## Exercise instructions:
Pictures should be omitted; restate word for word the lines from the one holding "Open the 任务 menu" through the last line of the entries below.
══ Data for this task ══
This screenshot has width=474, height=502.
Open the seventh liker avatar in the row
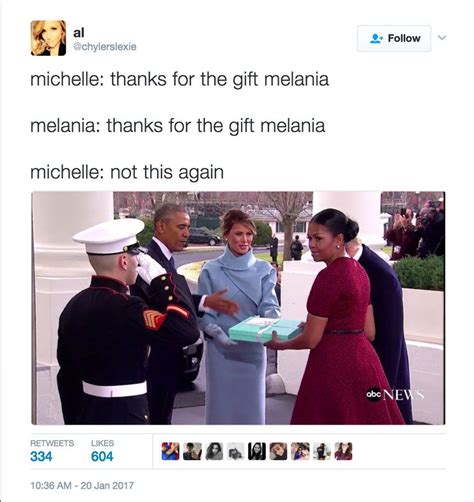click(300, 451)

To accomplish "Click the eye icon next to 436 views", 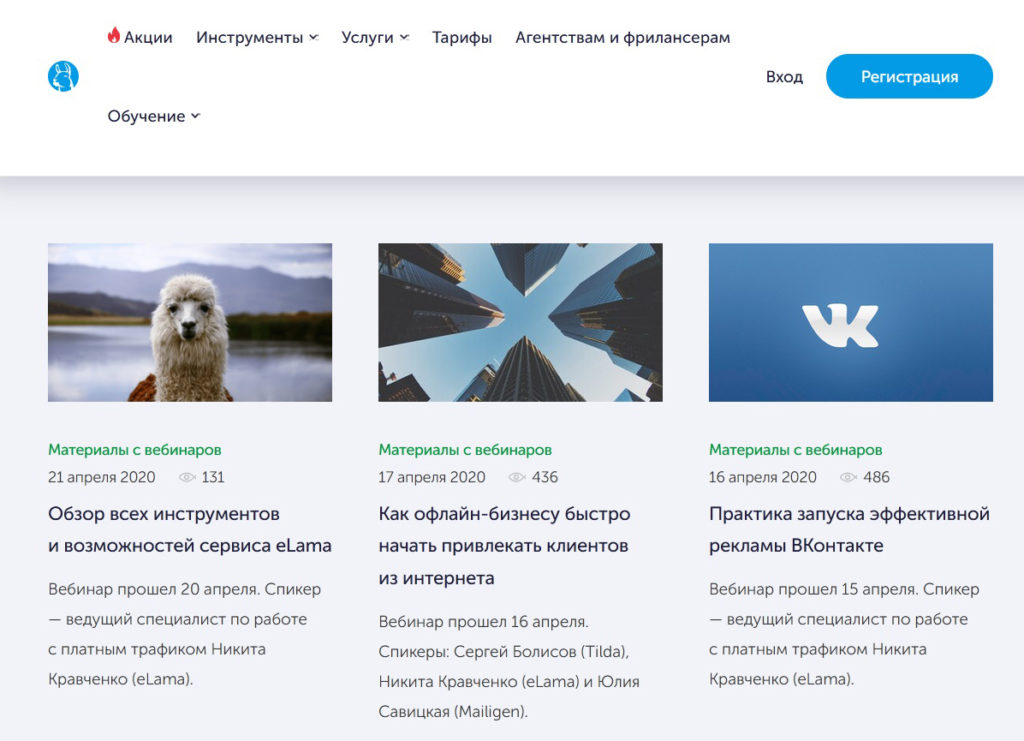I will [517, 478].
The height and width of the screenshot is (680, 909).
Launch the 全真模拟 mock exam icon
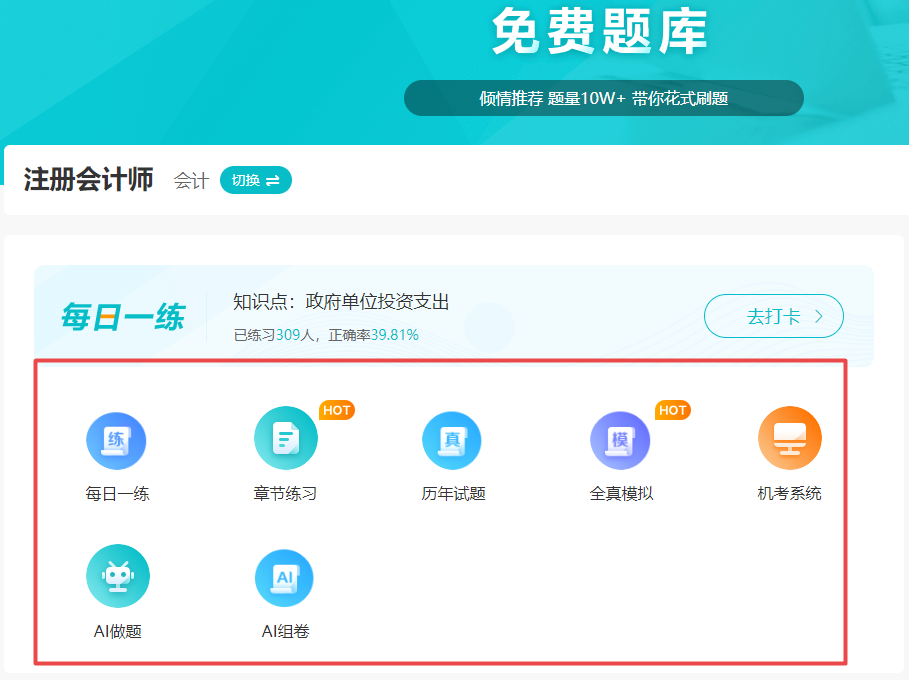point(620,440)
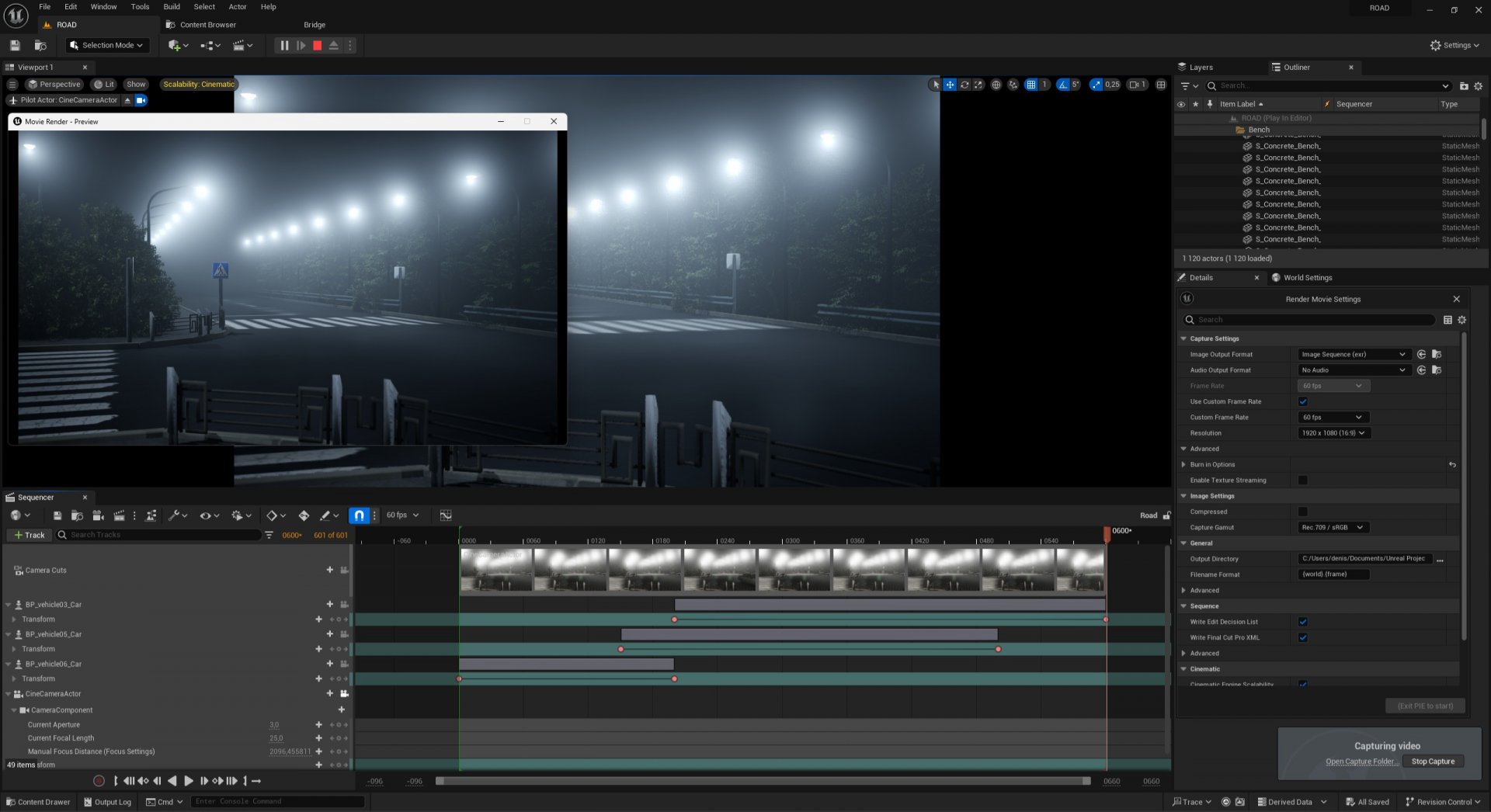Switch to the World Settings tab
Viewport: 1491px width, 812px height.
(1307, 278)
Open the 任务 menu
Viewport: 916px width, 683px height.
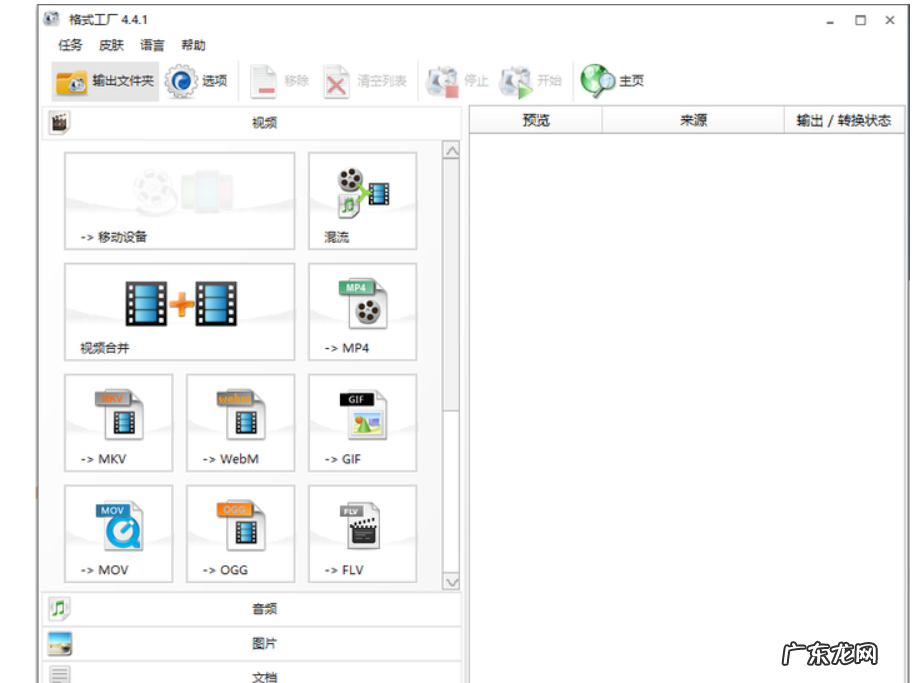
═══
## Response box:
Open the 任务 menu
Viewport: 916px width, 683px height.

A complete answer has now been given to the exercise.